Jonglant entre longs dialogues et monologues, le tout ponctué par des batailles aussi sanglantes que brutales, la narration employée par le film ne ressemble en rien à ce qu’on peut voir au cinéma de nos jours. Dans le but d’accentuer la folie des protagonistes, le film va littéralement impliquer le spectateur lors de longs monologues mis en scène de manière théâtrale, allant jusqu’à utiliser des regards caméra. Regards caméra qui cassent les codes de la narration et du cinéma, en s’adressant directement au spectateur. De cette manière, une fois que la séquence est contextualisée, c’est le personnage qui va dévoiler son mal-être et sa réflexion personnelle au spectateur. Méthode qui permet également d’accentuer la folie et de développer la psychologie de Macbeth et de Lady Macbeth, pouvant être caractérisé comme schizophrénique par un dédoublement. Les personnages participent à l’avancement de la scène, mais en sont également témoins pour la raconter plus en détail, en mettant le temps sur pause.
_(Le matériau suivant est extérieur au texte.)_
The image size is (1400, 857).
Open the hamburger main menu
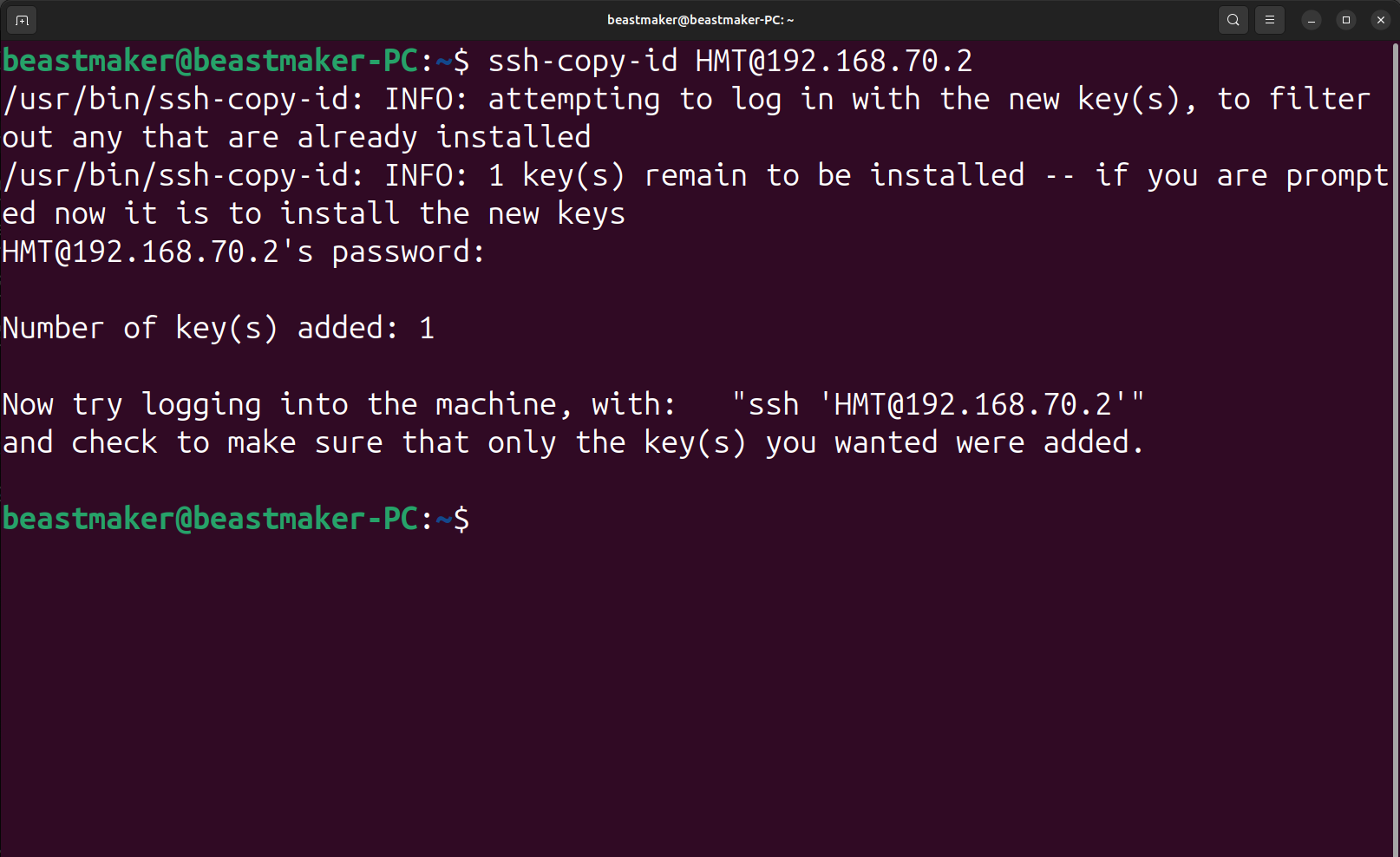click(x=1270, y=20)
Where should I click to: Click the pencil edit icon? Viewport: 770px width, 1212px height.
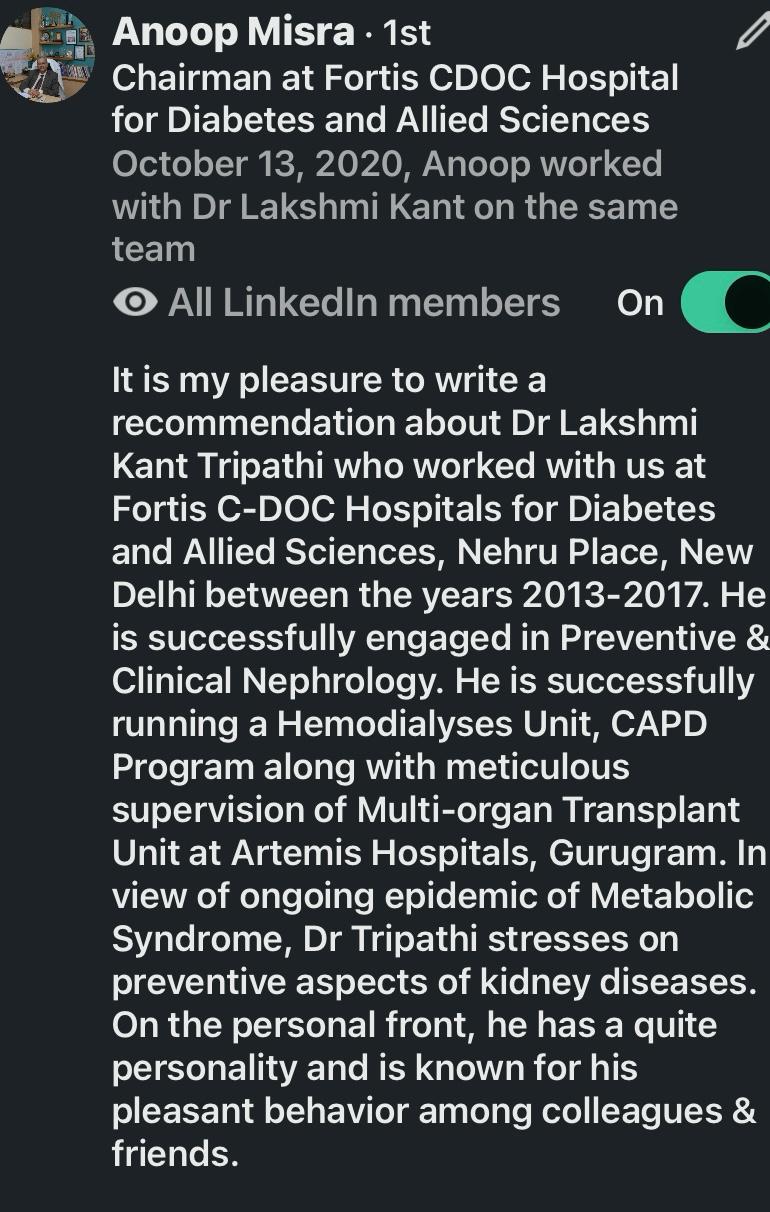click(x=751, y=32)
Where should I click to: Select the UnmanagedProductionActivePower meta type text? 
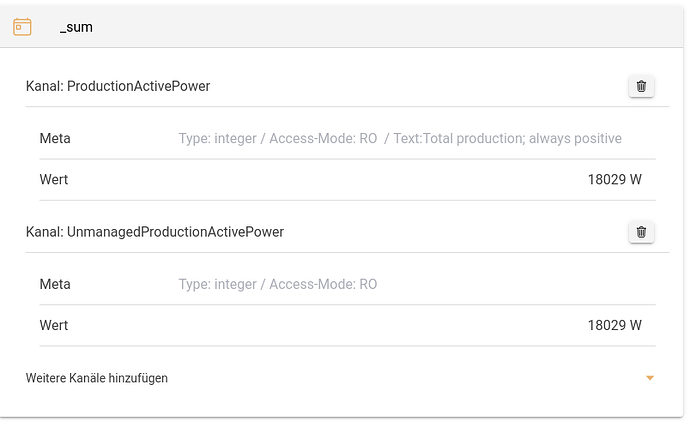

Un spectateur omniscient, qui est mis dans la confidence par les protagonistes, mais qui reste malgré tout dans l’attente d’une fin s’annonçant tragique.
Pouvant diviser sur le point de la narration, car si l’on ne rentre pas dans le jeu mis en place par le metteur en scène, c’est bien sur le point de la technique que Justin Kurzel et son équipe technique, peuvent mettre tout le public d’accord. Alliant le cinéma contemplatif de Nicolas Winding Refn avec un montage assez lent et de longs plans sur les environnements et une direction artistique très prononcée qui allie un aspect gothique et baroque dans certaines séquences de batailles avec un aspect plus moderne et viscéral lors d’une tout autre séquence, Macbeth épate et ébloui notre rétine. Un spectacle de tous les instants, dont la direction artistique et les différents effets visuels (brume et usage de sources lumineuses internes à l’image comme des ralentis) s’avèrent être des parties intégrantes de la narration. À l’instar d’un George Miller qui cherche avec sa précédente œuvre Mad Max : Fury Road, à faire un film visuel dont l’histoire peut-être comprise uniquement par l’image, Macbeth possède la volontée de faire transparaître par l’image la férocité et la haine qui ronge Macbeth.
Attendu au tournant lors de présentation au 68e Festival de Cannes, l’on peut dire que ce Macbeth avait tout à fait sa place en compétition. Contrairement à ce que pourraient nous faire croire les images et affiches du film, il ne s’agit en rien d’un film de guerre hollywoodien. Macbeth est bien plus. Ce Macbeth est une œuvre cinématographique à part, une adaptation du texte de Shakespeare qui en reprend chaque grande ligne. Pour cela, Justin Kurzel s’adapte et casse les codes du cinéma, nous offrant une œuvre unique. À la fois viscéral et violent, la technique vient compléter la narration et la mise en scène, offrant au film une tout autre dimension. Porté par un très beau casting et notamment un Michael Fassbender charismatique et bestial, ce Macbeth ne laissera personne indifférent. On aime où on déteste, par ma part, j’aime et j’aime beaucoup ce qui nous est proposé par ce trio à suivre.